そして、老人の部屋には手入れされた剣。鎧。そして少し古びていたがランクBの冒険者カードがあった。
この世界には冒険者という何でも屋のような職業があり、一般的なランクはD、Cぐらい。Dは小さな魔物と一対一で戦えるぐらいの実力で、ランクBともなれば大型の魔物が出たり、そこらの盗賊に襲われても生きて行けるだけの実力がある。
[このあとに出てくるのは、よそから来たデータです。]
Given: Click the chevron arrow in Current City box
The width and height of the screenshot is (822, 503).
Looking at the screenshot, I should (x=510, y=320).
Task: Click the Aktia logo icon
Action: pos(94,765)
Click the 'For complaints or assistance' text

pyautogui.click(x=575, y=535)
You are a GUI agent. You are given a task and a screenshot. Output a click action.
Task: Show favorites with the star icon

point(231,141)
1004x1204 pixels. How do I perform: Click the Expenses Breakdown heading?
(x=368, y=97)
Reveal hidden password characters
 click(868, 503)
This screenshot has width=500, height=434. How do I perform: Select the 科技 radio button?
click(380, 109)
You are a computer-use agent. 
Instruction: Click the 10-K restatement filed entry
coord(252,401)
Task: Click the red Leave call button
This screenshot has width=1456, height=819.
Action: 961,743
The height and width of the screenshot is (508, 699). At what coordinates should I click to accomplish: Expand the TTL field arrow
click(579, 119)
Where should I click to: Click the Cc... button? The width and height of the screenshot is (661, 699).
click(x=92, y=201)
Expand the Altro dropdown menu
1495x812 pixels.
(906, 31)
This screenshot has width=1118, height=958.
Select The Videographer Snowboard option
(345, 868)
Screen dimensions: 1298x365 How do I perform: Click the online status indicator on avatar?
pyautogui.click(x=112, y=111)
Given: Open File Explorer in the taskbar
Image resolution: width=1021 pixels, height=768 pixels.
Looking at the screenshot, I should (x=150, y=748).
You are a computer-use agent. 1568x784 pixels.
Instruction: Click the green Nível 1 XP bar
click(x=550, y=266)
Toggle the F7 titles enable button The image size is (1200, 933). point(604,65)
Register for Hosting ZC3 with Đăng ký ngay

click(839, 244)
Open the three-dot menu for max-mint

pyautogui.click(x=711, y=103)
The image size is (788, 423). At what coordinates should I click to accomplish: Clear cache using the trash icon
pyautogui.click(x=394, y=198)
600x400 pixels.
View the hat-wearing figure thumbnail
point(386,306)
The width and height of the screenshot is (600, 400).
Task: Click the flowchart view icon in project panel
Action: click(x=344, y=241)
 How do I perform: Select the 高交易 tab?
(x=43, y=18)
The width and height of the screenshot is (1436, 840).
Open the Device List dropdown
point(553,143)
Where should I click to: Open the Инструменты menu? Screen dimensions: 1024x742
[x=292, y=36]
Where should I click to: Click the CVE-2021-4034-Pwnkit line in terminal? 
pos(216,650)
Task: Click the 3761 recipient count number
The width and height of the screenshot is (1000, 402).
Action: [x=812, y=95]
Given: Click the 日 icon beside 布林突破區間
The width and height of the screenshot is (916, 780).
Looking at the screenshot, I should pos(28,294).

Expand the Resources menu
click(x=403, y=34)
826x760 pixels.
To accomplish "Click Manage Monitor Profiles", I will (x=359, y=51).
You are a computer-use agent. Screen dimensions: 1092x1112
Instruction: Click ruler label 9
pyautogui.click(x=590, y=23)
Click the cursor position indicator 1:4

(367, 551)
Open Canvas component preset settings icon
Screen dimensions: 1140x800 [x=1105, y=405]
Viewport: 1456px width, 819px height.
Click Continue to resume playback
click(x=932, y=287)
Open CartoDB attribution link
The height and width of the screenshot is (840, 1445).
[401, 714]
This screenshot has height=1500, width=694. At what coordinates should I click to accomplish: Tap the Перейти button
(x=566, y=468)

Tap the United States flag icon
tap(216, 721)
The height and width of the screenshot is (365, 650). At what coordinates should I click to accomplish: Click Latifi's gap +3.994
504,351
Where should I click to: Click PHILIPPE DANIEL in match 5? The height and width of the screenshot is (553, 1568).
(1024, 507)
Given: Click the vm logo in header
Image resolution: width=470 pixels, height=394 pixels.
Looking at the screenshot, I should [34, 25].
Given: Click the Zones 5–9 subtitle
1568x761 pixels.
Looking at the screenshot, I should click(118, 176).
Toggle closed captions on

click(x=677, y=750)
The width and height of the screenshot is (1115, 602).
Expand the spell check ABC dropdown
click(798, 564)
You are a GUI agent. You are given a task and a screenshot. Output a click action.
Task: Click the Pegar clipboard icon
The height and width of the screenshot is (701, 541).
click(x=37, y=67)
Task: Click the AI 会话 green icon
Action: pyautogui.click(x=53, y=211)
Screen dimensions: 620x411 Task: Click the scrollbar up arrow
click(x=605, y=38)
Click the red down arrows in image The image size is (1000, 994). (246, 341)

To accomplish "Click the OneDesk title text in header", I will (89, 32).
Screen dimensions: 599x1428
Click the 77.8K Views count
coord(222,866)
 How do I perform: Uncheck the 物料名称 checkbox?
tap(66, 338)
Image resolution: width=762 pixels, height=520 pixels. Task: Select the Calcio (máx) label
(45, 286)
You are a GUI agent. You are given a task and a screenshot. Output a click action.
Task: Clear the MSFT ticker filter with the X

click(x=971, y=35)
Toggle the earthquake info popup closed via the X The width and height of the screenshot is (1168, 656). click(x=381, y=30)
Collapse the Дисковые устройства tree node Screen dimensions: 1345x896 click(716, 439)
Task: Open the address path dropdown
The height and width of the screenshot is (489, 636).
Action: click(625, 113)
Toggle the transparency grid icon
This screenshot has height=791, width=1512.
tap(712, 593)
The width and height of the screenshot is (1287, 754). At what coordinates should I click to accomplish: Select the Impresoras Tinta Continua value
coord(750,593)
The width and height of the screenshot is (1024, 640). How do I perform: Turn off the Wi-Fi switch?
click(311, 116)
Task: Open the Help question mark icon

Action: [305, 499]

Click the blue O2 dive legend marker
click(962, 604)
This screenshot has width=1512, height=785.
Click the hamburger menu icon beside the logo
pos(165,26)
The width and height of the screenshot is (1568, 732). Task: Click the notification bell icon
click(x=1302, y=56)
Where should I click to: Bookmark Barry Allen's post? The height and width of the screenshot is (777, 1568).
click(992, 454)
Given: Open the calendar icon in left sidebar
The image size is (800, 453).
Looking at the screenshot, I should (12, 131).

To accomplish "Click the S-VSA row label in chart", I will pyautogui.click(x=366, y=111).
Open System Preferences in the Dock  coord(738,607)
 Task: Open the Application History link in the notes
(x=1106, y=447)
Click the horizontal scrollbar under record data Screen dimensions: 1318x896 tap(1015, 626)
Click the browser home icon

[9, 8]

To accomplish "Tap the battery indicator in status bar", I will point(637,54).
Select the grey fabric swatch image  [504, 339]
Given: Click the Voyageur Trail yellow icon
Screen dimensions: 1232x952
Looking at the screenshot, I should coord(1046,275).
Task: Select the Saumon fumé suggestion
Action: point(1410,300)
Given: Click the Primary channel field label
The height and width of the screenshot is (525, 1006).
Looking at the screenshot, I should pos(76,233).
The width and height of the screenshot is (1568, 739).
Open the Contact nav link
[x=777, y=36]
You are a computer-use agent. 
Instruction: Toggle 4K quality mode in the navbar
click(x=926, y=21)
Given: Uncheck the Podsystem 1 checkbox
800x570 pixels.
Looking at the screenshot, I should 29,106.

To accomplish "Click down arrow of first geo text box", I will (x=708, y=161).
そんな人物がただの、それもたった三人に殺されるとは思えない。
「じゃああなた達三人だけ? 他に仲間は?」
「お、俺たちだけだ」
他に何人かいると……まぁフィアを助ける義理は無いけれど、放っておくって言うのも悪い気がするのでついでに片付けておいた方がいいだろうか。
「きゃぁ!」
男に何回か質問していると、不意に外から悲鳴が聞こえた。
「今のは……」
外を確認するといつの間にかフィアの姿が見えない。その代わりに人が一人は入りそうな袋を抱えた男とそれに並走するように走る数人の姿。そしてこちらはダガーや剣を構えて近寄ってくる四人の姿と、隠れて弓を構えている二人の姿を見る。
「あー、なんか大変な事になってきてるような」
「ははっ、仲間が来たか。もうお前もおしまいさ! 安心しろよ殺しはしないと思うぜ? お前はきっといい商品になりそうだしな!」
「それはちょっと嫌だなぁ。でも冥土の土産にどうしてあの子を狙ってるのか聞いてもいい?」
「はんっ。そんなのは当然だろ? あいつは言い値が付いてるって話だ。ようやく見つけられたんだ。狙わない理由なんて無いだろ?」
良い所のお嬢様なのだろうか。服装は質素なワンピースだったが、整えられた金色の髪、シミ1つなさそうな柔肌。町中でもなかなか居ないレベルの美少女である事は否定しない。
ならばどうするか。関われば確実に面倒な事になりそうだけれど、だからといって目の前で連れてかれていくのを黙って見ているのもな……。
「仕方ない。働きますか」
一回だけ。彼女を助けるのは今回一回だけとしましょうか。